Bearing witness to the suffering of one’s family is a shock that will never wane. But this is life as a C-L psychiatrist—even as we help our patients come to a place of acceptance about their pain, so is suffering inevitable for the one providing treatment.
Personal resilience is one of the three major components of the Stanford framework for understanding physician burnout. It is defined as the “individual skills, behavior, and attitude that contribute to emotional, physical, and professional well-being.”
As the director of faculty well-being in the department of psychiatry at an academic hospital, my prevailing goal in developing programs for personal resilience is to focus on what the system can do to help the individual. This means shifting the burden away from what the individual must do to help themselves. In my experience researching the merits of well-being interventions, peer support programs not only provide the framework to achieve this, they also convey the essential mission of any effective burnout intervention: “Let’s take care of each other.”
What does a peer support program look like in practice in the hospital setting as a burnout intervention?
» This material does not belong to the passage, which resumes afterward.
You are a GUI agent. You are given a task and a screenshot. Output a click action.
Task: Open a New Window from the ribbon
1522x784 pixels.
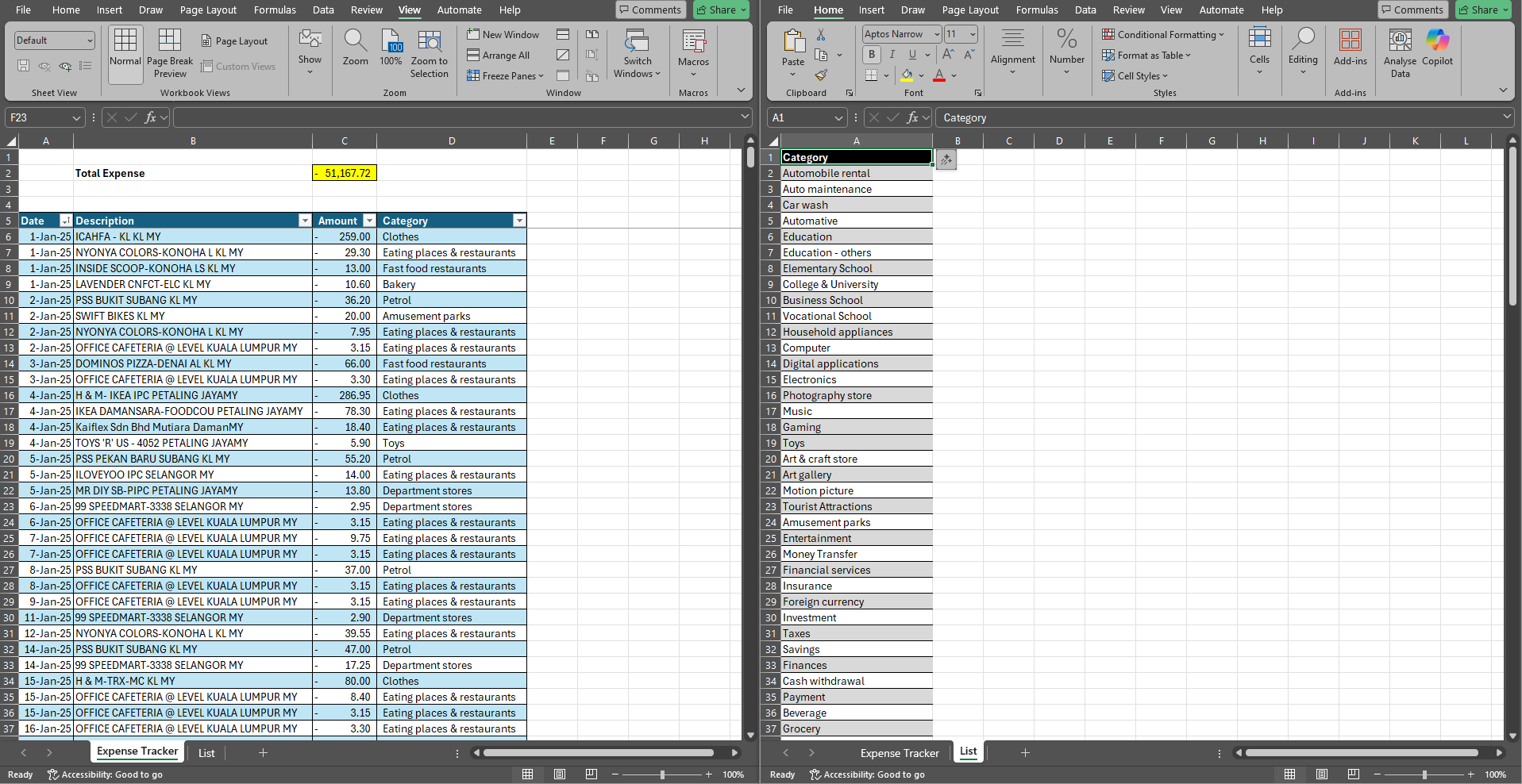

It can be as simple as a group of like-minded C-L psychiatrists coming together on a regular basis to discuss the problems they’re currently facing, the solutions they’ve adopted, and their insights on the way forward.
One peer support program that I’ve helped to found is a group for mothers in Psychiatry. Our meetings generate lively conversations about the challenges posed to physician parents during Covid-19 and ways to advance professional equity within our hospital. The group has become a powerful impetus for change. My peers have given me a far better understanding of what types of programs would truly advance professional fulfillment for female faculty more than any survey would.
The merits of a peer support program may seem clear but how does one successfully implement such a program and ensure it makes its mark? It’s not enough to merely convene a group of C-L psychiatrists within the hospital setting. Dialogue must be authentic and participation has to come from the heart. Identifying a common purpose or goal enhances the meaningfulness of the experience. My experience has shown me that great ideas for burnout interventions really do come from a conversation with a peer in which both of you are lamenting the need for “X.”
A moderator who will do the work of sending meeting invites and focusing the group’s discussion may emerge organically or may need to be appointed. An important barrier for many is time—how does a C-L psychiatrist carve out time for such a commitment with all of one’s other myriad responsibilities?
Although I have witnessed consistent participation for the multiple peer support programs within our own hospital, I am mindful of the need to balance the benefits of a potential program with the burden of attending meetings. I will say, it helps to offer virtual attendance as an option but also to gain a better understanding of the personal barriers to participation within the group. A key, often overlooked step, is to get the word out. Although many of us often turn to email, my research on outcomes for burnout interventions has demonstrated that word-of-mouth travels farther and much more powerfully.
The final step that can truly create momentum for such a program is to seek funding to offer shared meals or implement follow-up interventions. Within the hospital setting, grant funds may be available. I have found that a conversation or a “pitch” to a mentor or sponsor can also go a long way.
Suffering brings everything in one’s life into question. I am fortunate that during a truly challenging time in my own life I have had peers to cover my clinical responsibilities when I have had to take time off. But the true value for me of peer support structures has been their role in helping me to recognize that in spite of my recent pain, my work, which enables me to collaborate with such a dedicated peer group, continues to bring me purpose and meaning.